Page excerpt =>

==============================

I am so grateful to the other men who write to me, too: James Travassos, Ralph Ospalski, Aaron Morrison, Paul Boulerice and, more recently, Richard C. Berg, Russell Zalkin and David A. Roe; to the men of the Buddhist group of A Yard at Pelican Bay, whom I visited several times (but am now prevented from doing because of a prison regulation): Joseph, Yen Chiu, Apple, Dowdy, Dino, Vo, Benjamin and the others; and to Mitchell, Lief and the other men on death row at Kentucky State Penitentiary for their hunger for spiritual experience. Without doubt, every one of them has inspired me to practice more strongly, has helped me know there is no time to waste.

Joyce Smith-Moore writes here, also, of her involvement in helping Buddhism become accepted for the first time in American prisons, in New York State in the seventies, where her husband Jim has been imprisoned for thirty-five years (“Buddhism breaks into prison“).

Finally, Jarvis Jay Masters writes moving, eloquent stories of his experiences in prison, from his cell on death row at San Quentin in California (see “Writings from death row“). Thirty-five now, Jarvis has been in the California prison system since he was twelve and has been involved in the (black) gangs of Los Angeles. It is clear from his stories that Dharma has helped him lay bear his heart to himself, and they vividly show the sweetness and skill of his compasssionate practice.

Jarvis’s stories are from his book, Finding Freedom: Writings from Death Row, just published by Padma Publishing. We thank them for allowing us to borrow their perfect title. May every living being find freedom!

==============================

Exercise data =>
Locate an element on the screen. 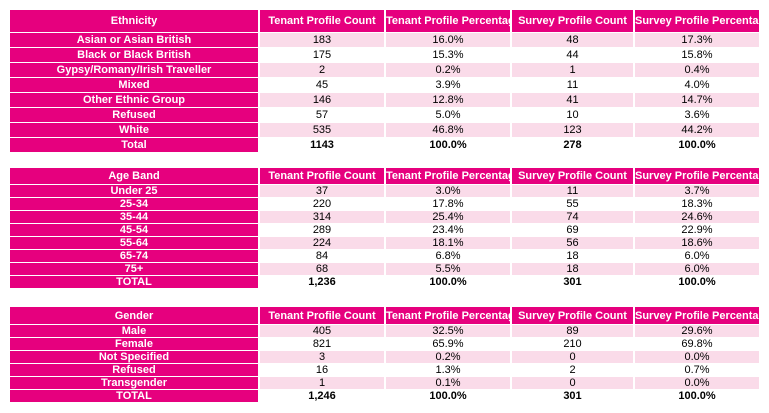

==============================

To do =>
1. Retype the prison Buddhism excerpt word for word, starting at "I am so grateful" and ending at "time to waste.".
2. In the prison Buddhism excerpt, name every man listed as part of the Buddhist group of A Yard at Pelican Bay.

Responses by task =>
1.
I am so grateful to the other men who write to me, too: James Travassos, Ralph Ospalski, Aaron Morrison, Paul Boulerice and, more recently, Richard C. Berg, Russell Zalkin and David A. Roe; to the men of the Buddhist group of A Yard at Pelican Bay, whom I visited several times (but am now prevented from doing because of a prison regulation): Joseph, Yen Chiu, Apple, Dowdy, Dino, Vo, Benjamin and the others; and to Mitchell, Lief and the other men on death row at Kentucky State Penitentiary for their hunger for spiritual experience. Without doubt, every one of them has inspired me to practice more strongly, has helped me know there is no time to waste.

2. Joseph, Yen Chiu, Apple, Dowdy, Dino, Vo, Benjamin